Tropical peatlands account for one of the largest carbon storages in the form of organic matter as a result of the accumulation of plant litter and waterlogged conditions. Recent anthropogenic disturbances such as forest fire, agricultural conversion, and draining of natural tropical peatlands have caused a vast amount of carbon released into the atmosphere, whereby these changes broadly impact microbial activities. A recent study states that many phenol-degrading and lignin-degrading bacteria prefer alkaline and neutral pH conditions. The acidic environment in tropical peatlands does not prevent microorganisms from utilizing lignin and phenolic derivative from the peat. This study aims to isolate and characterize lignin monomerdegrading bacteria from tropical peatlands under acidic conditions using phenolic aldehyde as the substrate for carbon input. Evaluation of greenhouse gas (GHG) emission and analysis of the chemical composition of tropical peat soil are essential to relate the peat utilization by the isolated bacteria. The GHG emission in pristine forests, secondary forests, and oil palm plantations was monitored using the closed chamber method. Peat water chemical composition were also identified using ultrahigh performance liquid chromatography quadrupole time of flights (UPLC-QTOF). Two isolates showed the capability to utilize phenolic aldehyde based on building blocks of lignin abundant in tropical peatlands, including hydroxyphenyl, guaiacyl, and syringyl branches.
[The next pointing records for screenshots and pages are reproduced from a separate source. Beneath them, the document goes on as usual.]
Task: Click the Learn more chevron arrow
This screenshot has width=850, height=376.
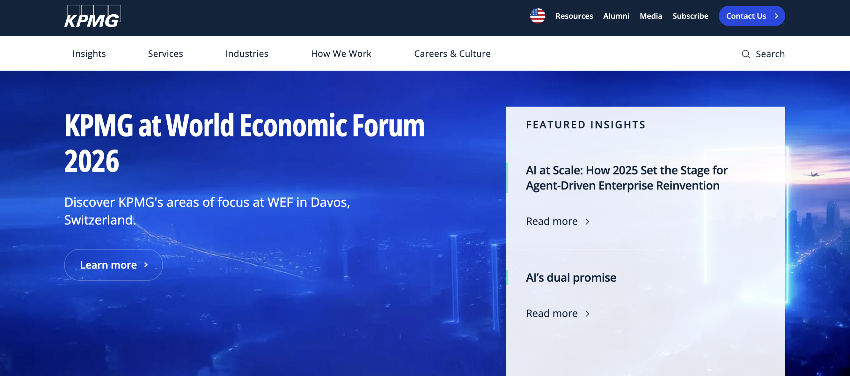Action: click(x=146, y=265)
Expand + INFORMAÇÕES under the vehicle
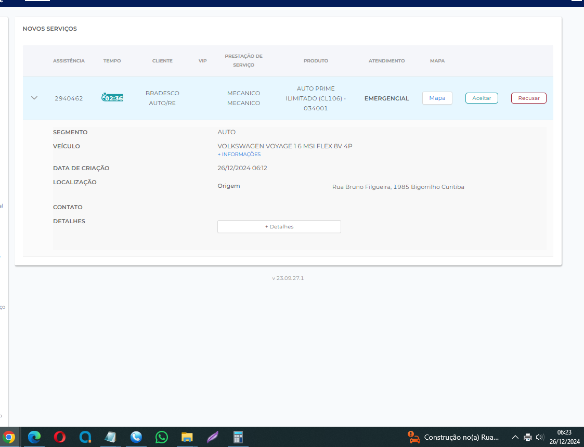 [x=239, y=155]
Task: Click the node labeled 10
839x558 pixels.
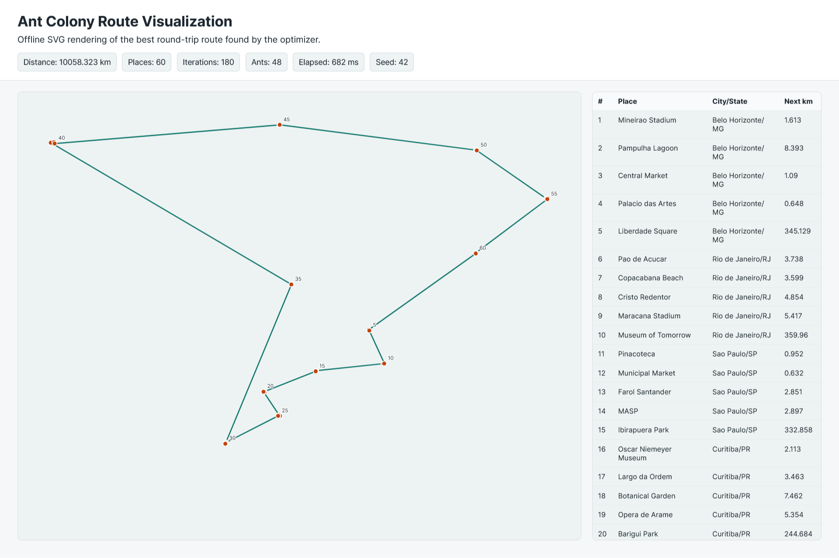Action: tap(384, 364)
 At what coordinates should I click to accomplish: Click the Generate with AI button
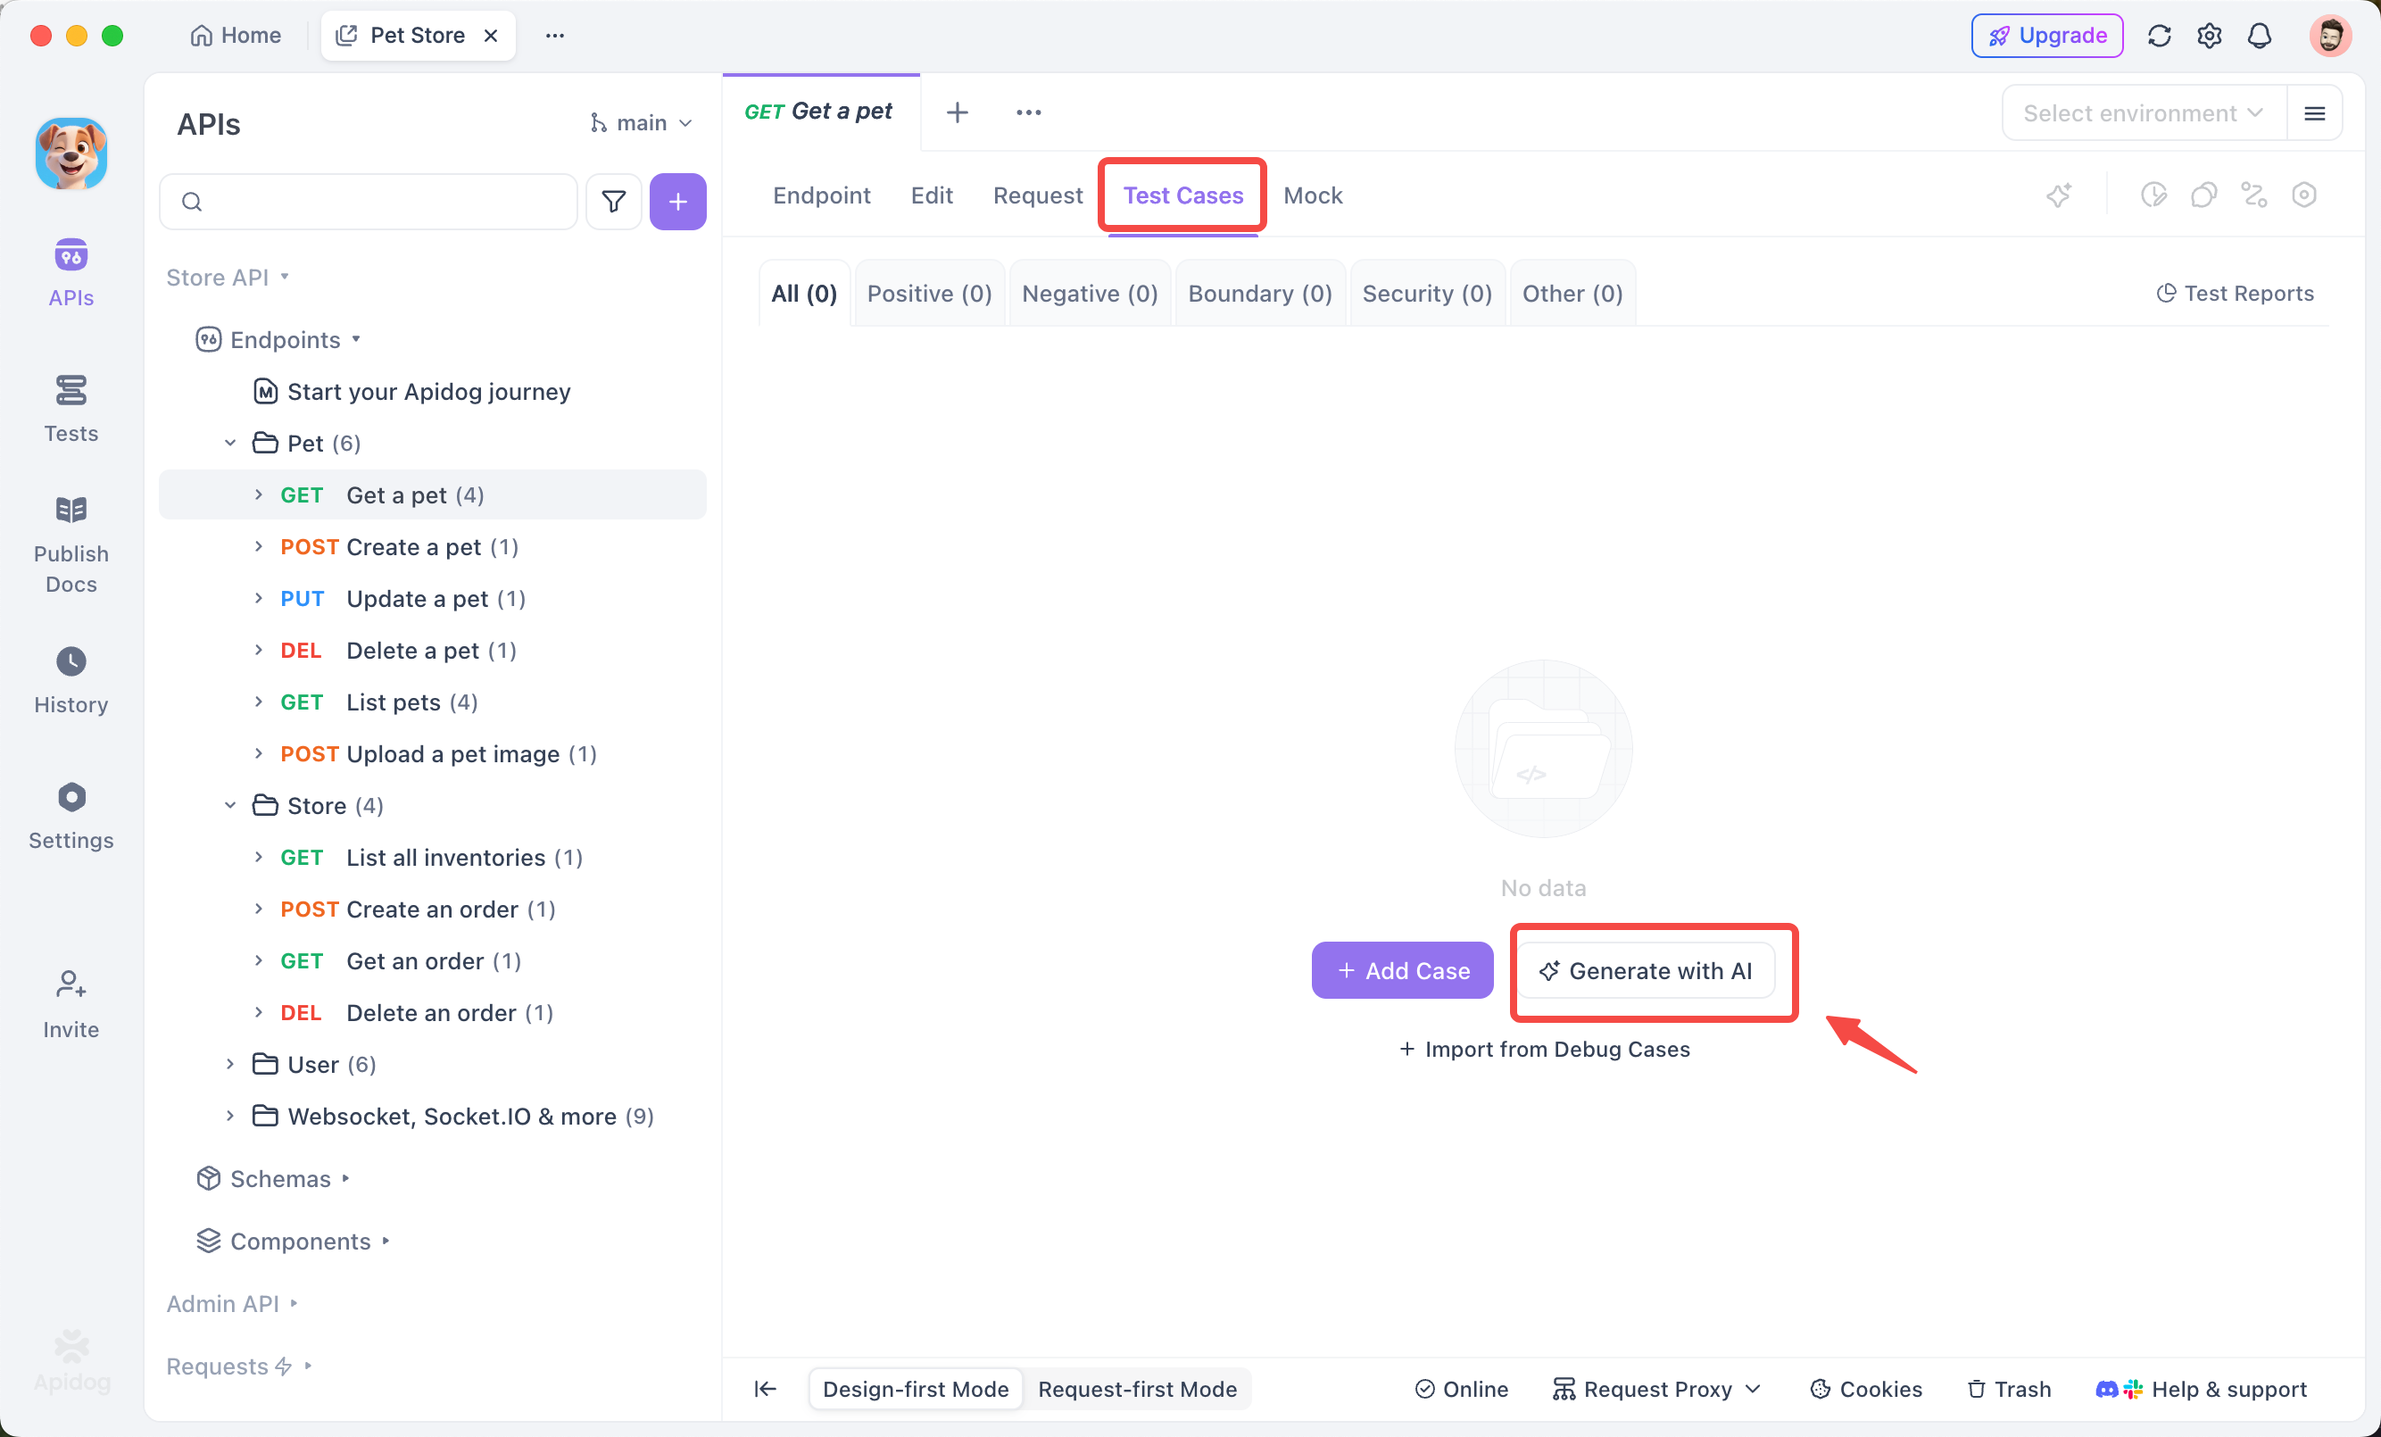click(1653, 970)
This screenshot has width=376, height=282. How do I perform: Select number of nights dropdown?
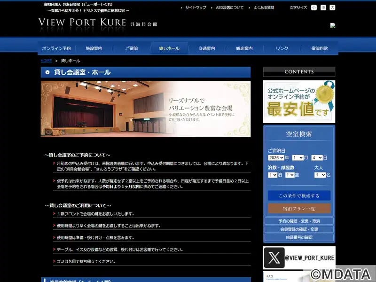272,175
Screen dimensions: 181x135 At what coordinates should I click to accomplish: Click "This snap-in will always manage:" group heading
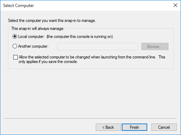[38, 28]
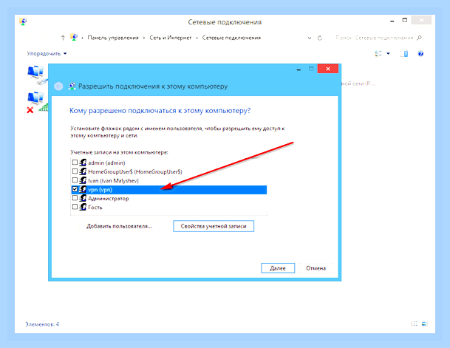The width and height of the screenshot is (450, 348).
Task: Expand the address bar history dropdown
Action: 310,38
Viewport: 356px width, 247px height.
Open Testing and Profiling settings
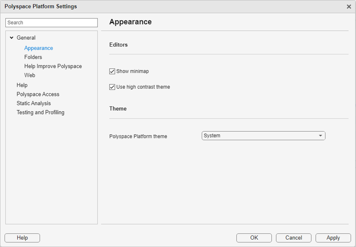coord(40,112)
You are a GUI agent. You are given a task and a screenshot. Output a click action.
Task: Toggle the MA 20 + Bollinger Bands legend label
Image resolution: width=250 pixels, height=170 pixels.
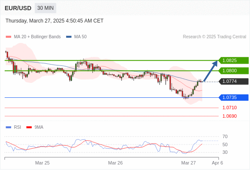[x=37, y=37]
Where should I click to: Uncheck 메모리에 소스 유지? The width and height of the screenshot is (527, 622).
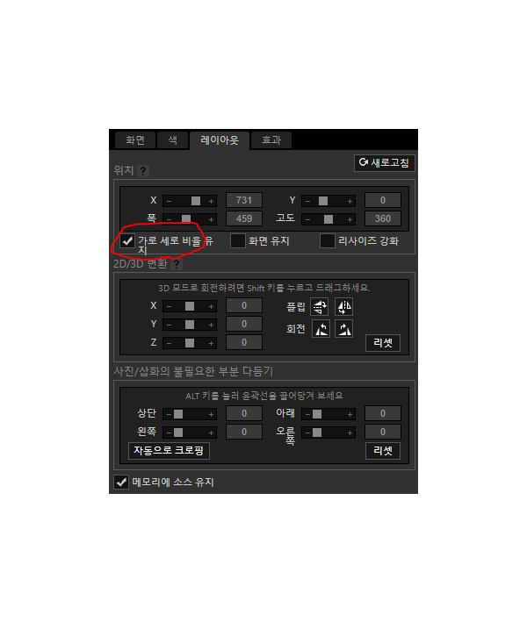pyautogui.click(x=121, y=482)
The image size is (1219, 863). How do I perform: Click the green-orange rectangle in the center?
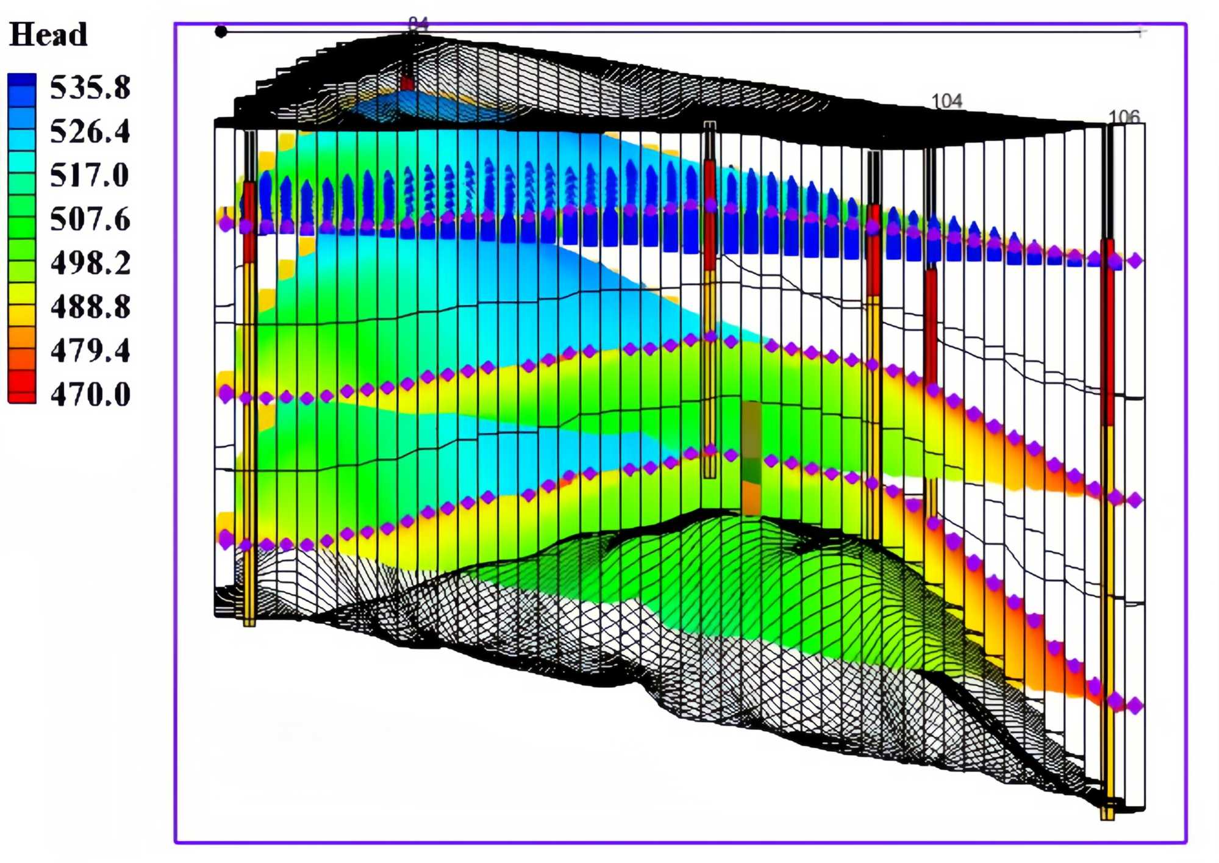[751, 457]
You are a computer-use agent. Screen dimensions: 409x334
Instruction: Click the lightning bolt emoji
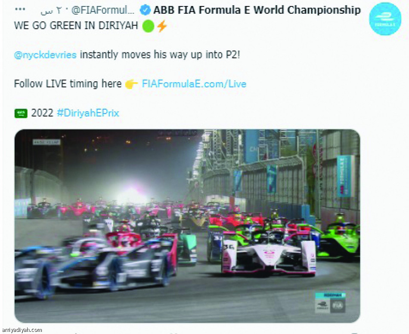[162, 26]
Identification of these isolates by 16S rRNA gene showed that strain S38 is similar to Stenotrophomonas sp. while strain S46 is similar to Burkholderia sp. Further characterization of these isolate showed their ability to degrade 4- hydroxybenzaldehyde and vanillin into phenolic acids within 24 hours of incubation and 7 days for syringaldehyde respectively. The findings indicated an increase in GHG emissions during the dry season due to the peat being exposed to oxidation. This is due to the peat soil composition containing a vast amount of lignin and phenolic derivative. In conclusion, the isolated strains show the ability to degrade lignin monomers into phenolic acid and withstand the acidic environment of tropical peatland, which is useful in the lignin industry.